Ecco perché quanto indicato dai vecchi Pontefici serve addirittura per meglio comprendere, rispetto a certe più recenti e superficiali letture, quanto folle sia, già da tempo, il nostro tempo (il bisticcio di parole è voluto) nel suo precipitare in ogni settore contro natura, quanto oltre si sia spinto il mondo e quanto vichianamente ricorrano condizioni di privazione e violenza contro l’uomo che il liberismo selvaggio ha di fatto applicato, fornendo concreta attuazione a dottrine economico-politiche – e politiche solo perché derivanti da una supposta superiorità pragmatica e antimetafisica dell’economia – provenienti anche da quello che una volta dipingeva come l’irriducibile avversario marxista; si pensi all’effettiva abolizione della proprietà privata che l’attuale sistema sta realizzando, a dispetto dei suoi stessi dichiarati assunti teorici, in modo progressivamente devastante.
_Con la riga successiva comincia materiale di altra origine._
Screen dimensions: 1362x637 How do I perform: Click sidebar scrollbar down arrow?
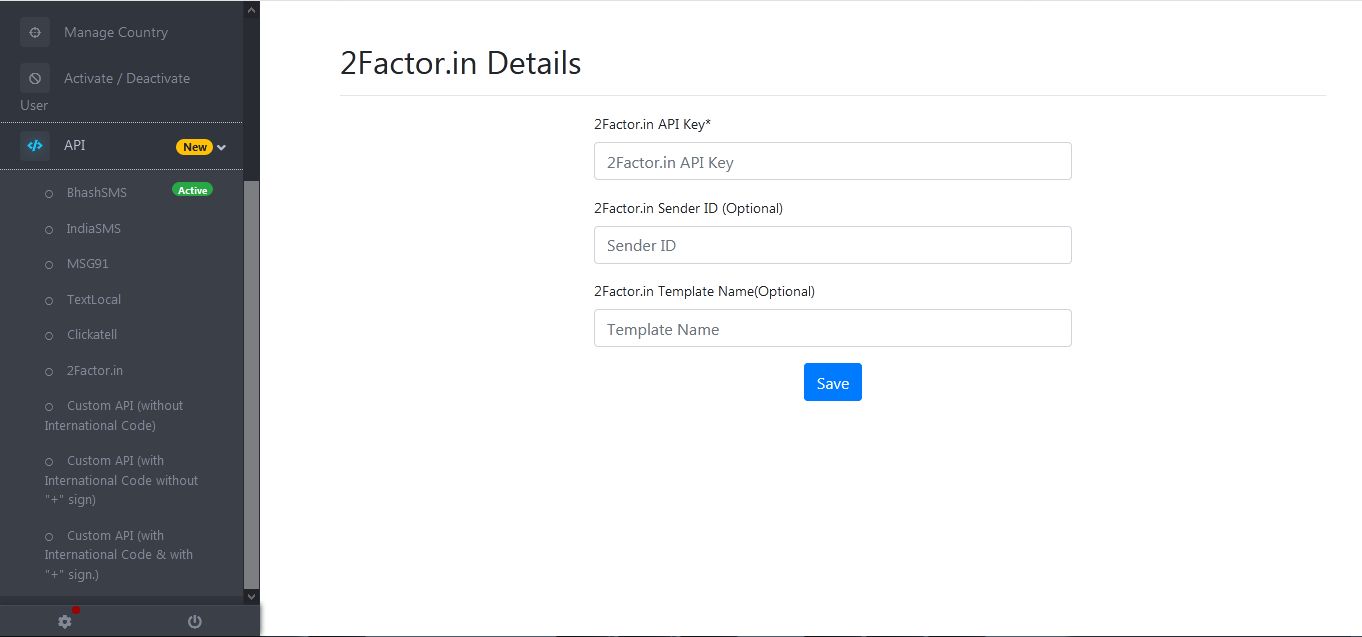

Di fronte alla morte del marxismo puro, poi, la condanna del liberalismo e della sua dottrina economica, così come la formularono Smith e Ricardo, riletta nei tempi del suo tragico, per i popoli e le loro speranze, trionfo, seppur giunto in tempi di manifesta crisi – sempre per i popoli e le loro speranze non certo per chi, generandola per i propri scopi e facendosi della crisi riparo ha rinnegato le mirabolanti promesse dei suoi padri (benessere, felicità, libertà, democrazia ecc.) – assume l’aspetto di uno svelamento totale, di uno smascheramento radicale, proprio perché ante litteram, che non può non essere estremamente utile anche nell’ora presente, anche contro certe posizioni dialoganti e/o ottimistiche della Chiesa degli ultimi decenni.
Già, perché la Chiesa ha smesso di condannare, come già fece col comunismo, anche il liberalismo, limitandosi ad una timida azione dialogante/mitigatrice, da quando si è convertita a quell’umanesimo laicista formale e sostanziale che troppe sue componenti pretendono di poter sintetizzare con il cristianesimo.
La Quadragesimo Anno, esplicitando ulteriormente e aggiornando le indicazioni dell’enciclica precedente, non lascia spazio ad interpretazioni e rimette al giusto posto quelle scienze umane che non possono sfuggire, non senza gravi guasti, alla disciplina di una precisa gerarchia, reale perché metafisica, che vuole sia lo Stato, e quindi la politica, a dirigere l’economia: “… il retto ordine dell’economia non può essere abbandonato alla libera concorrenza delle forze. Da questo capo anzi, come da fonte avvelenata, sono derivati tutti gli errori della scienza economica individualistica, la quale dimenticando o ignorando che l’economia ha un suo carattere sociale, non meno che morale, ritenne che l’autorità pubblica la dovesse stimare e lasciare assolutamente libera a sé, come quella che nel mercato o libera concorrenza doveva trovare il suo principio direttivo o timone proprio, secondo cui sarebbe diretta molto più perfettamente che per qualsiasi intelligenza creata.”
La supremazia economica “che in questi ultimi tempi è andata sostituendosi alla libera concorrenza” non può certo assolvere al compito “poiché, essendo essa una forza cieca e una energia violenta, per diventare utile agli uomini ha bisogno di essere sapientemente frenata e guidata”.
“Perciò è necessario che alla giustizia sociale si ispirino le istituzioni dei popoli, anzi di tutta la vita della società; e più ancora è necessario che questa giustizia sia davvero efficace, ossia costituisca un ordine giuridico e sociale a cui l’economia tutta si conformi”.(3)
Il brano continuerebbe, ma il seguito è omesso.